*** Opening RECORDS SHOWN ***

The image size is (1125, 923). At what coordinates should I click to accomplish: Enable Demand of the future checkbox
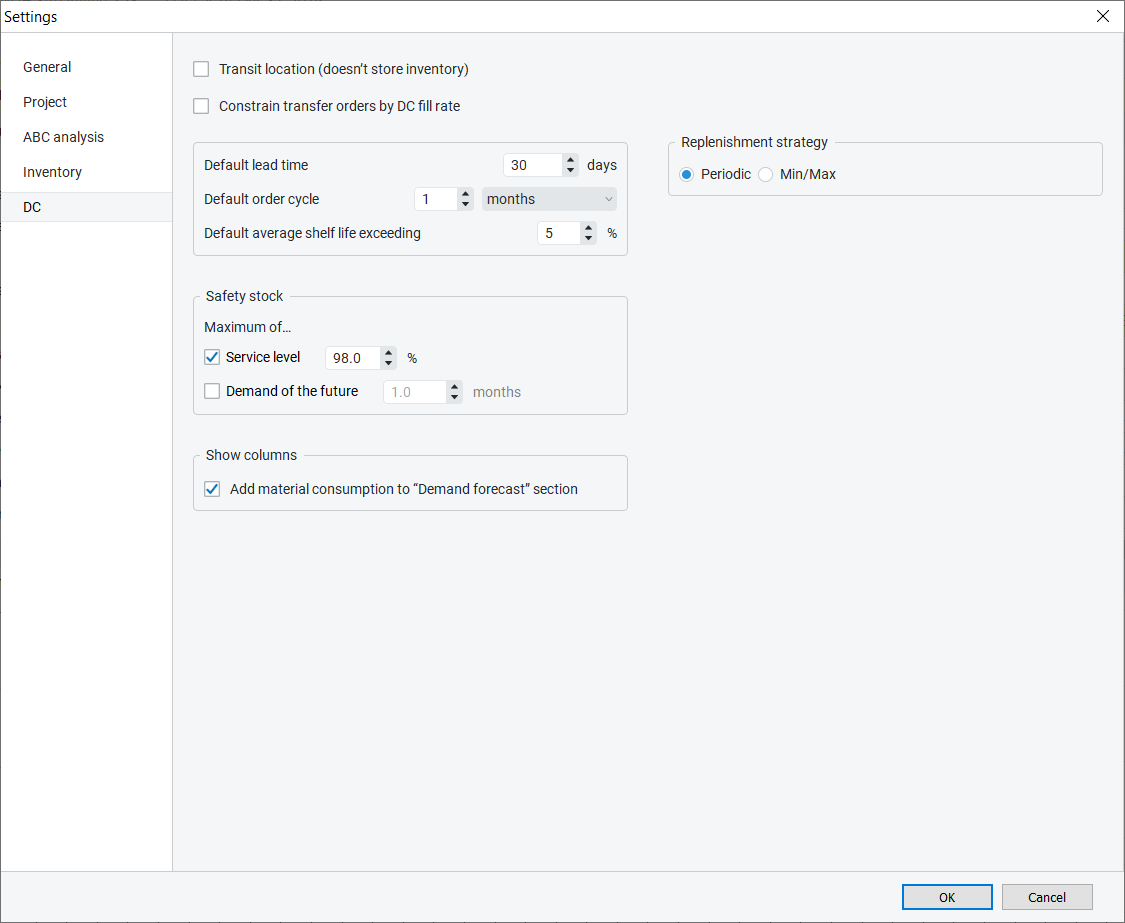click(212, 391)
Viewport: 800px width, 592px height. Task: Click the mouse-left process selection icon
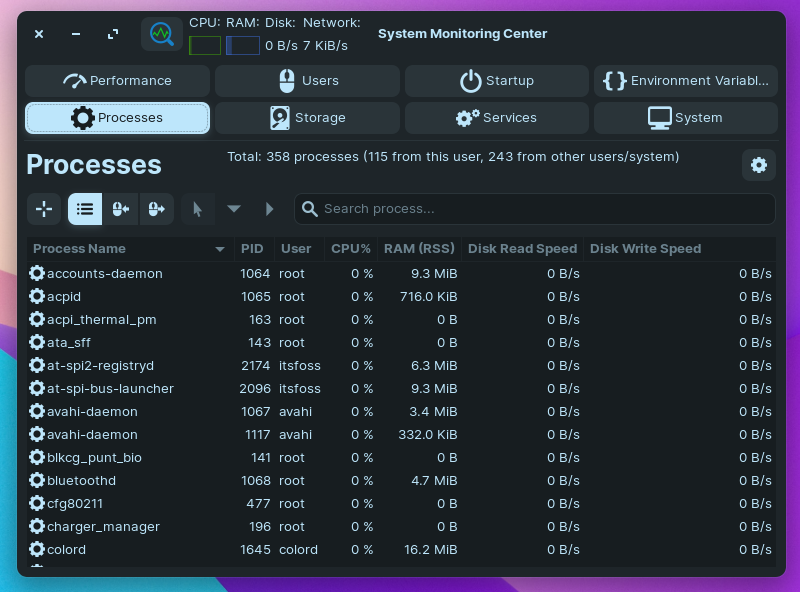[121, 209]
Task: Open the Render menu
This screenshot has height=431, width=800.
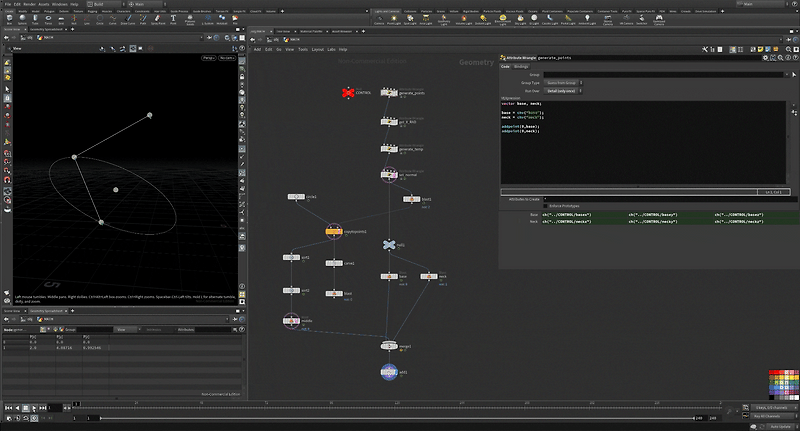Action: (30, 4)
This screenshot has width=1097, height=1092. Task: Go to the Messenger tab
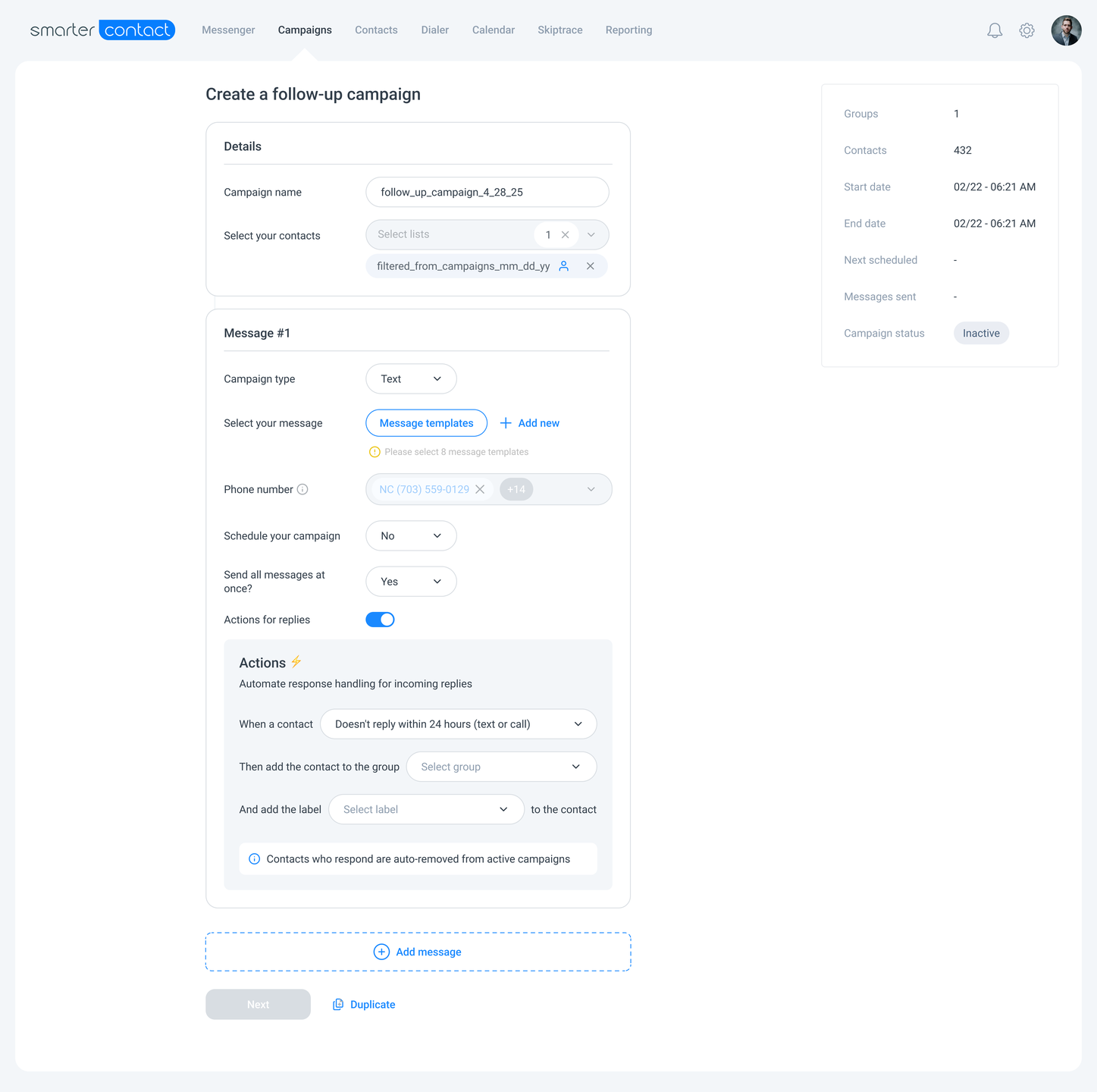(x=228, y=30)
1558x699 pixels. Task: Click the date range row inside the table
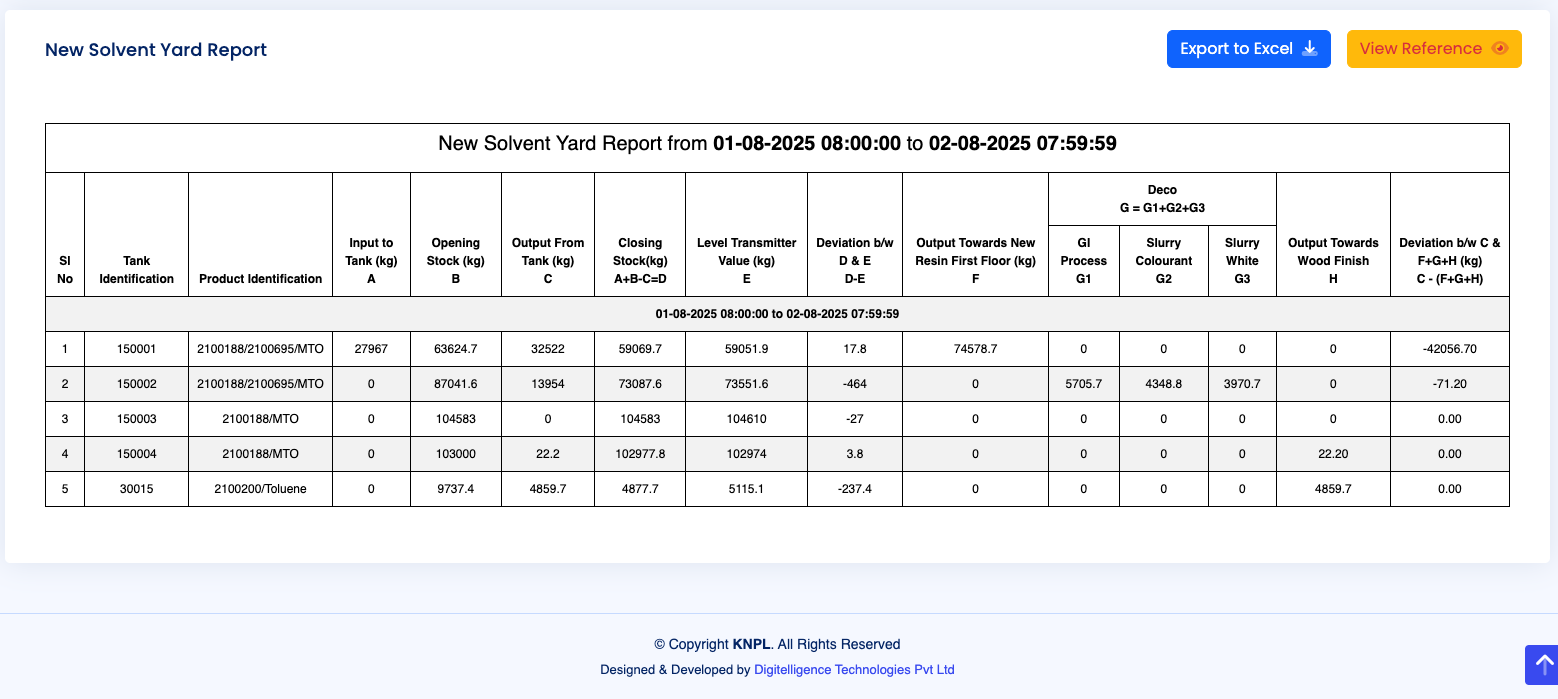[779, 313]
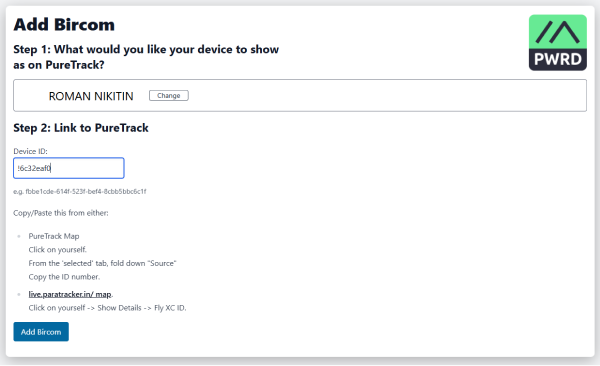
Task: Focus the Device ID input field
Action: point(69,168)
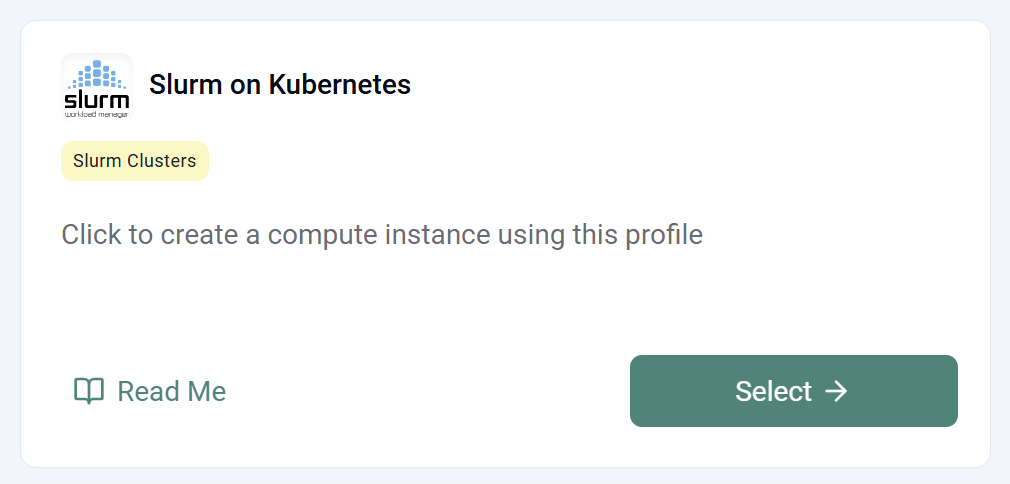Click the right arrow in Select button
The height and width of the screenshot is (484, 1010).
click(836, 391)
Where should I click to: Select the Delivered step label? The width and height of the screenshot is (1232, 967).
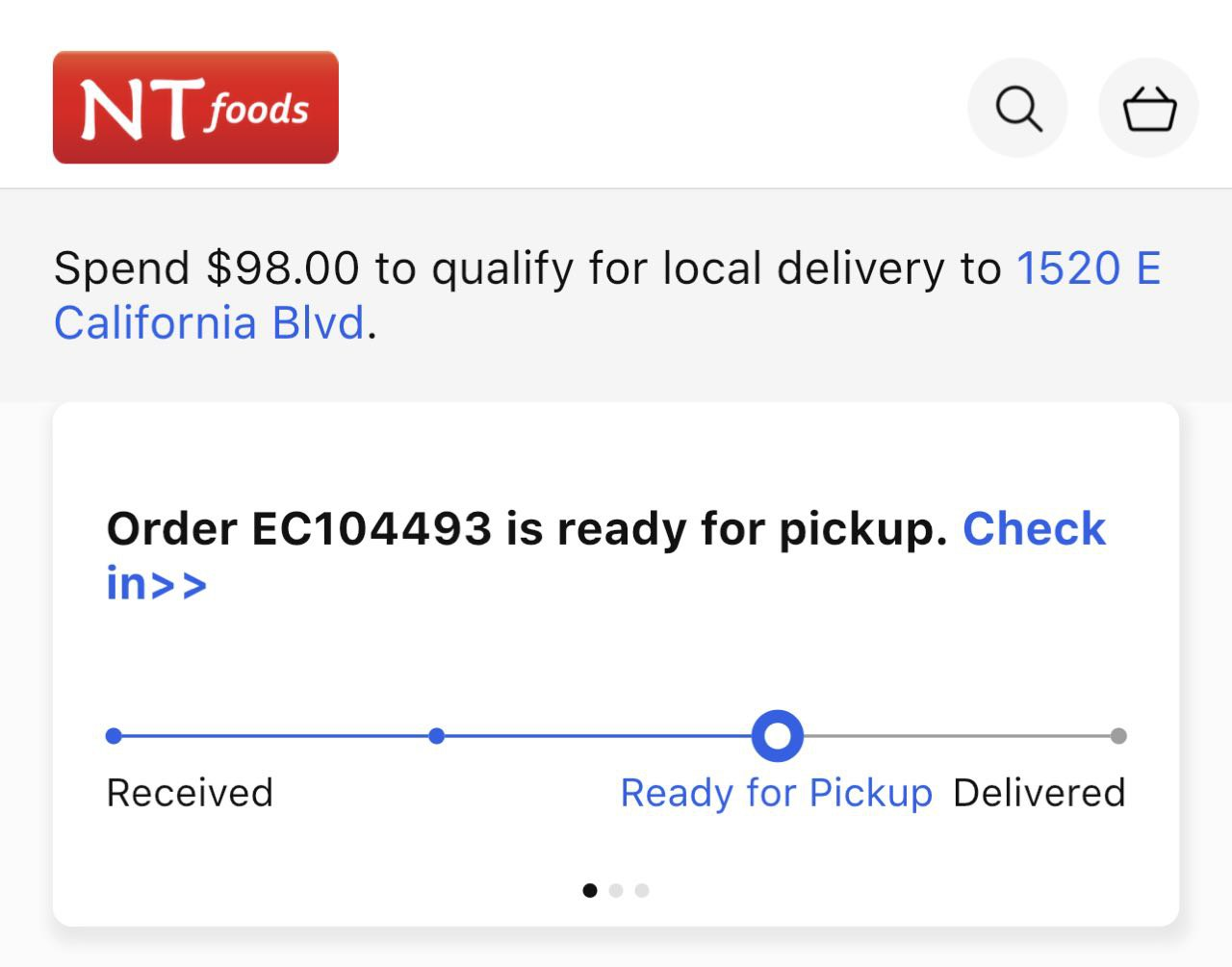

*** Closing RECORDS SHOWN ***

TASK DETAILS — Exactly the lines from the line that contains "This screenshot has width=1097, height=1092." through the last line above, and no other lines, must be output, with pictures excluded.

RESPONSE BELOW —
This screenshot has width=1097, height=1092. Task: Go to the Messenger tab
(x=228, y=30)
1558x699 pixels. Task: Click the date range row inside the table
[779, 313]
Task: Focus the Device ID input field
Action: point(69,168)
Click the right arrow in Select button
The height and width of the screenshot is (484, 1010).
click(836, 391)
Where should I click to: Select the Delivered step label? The width and height of the screenshot is (1232, 967).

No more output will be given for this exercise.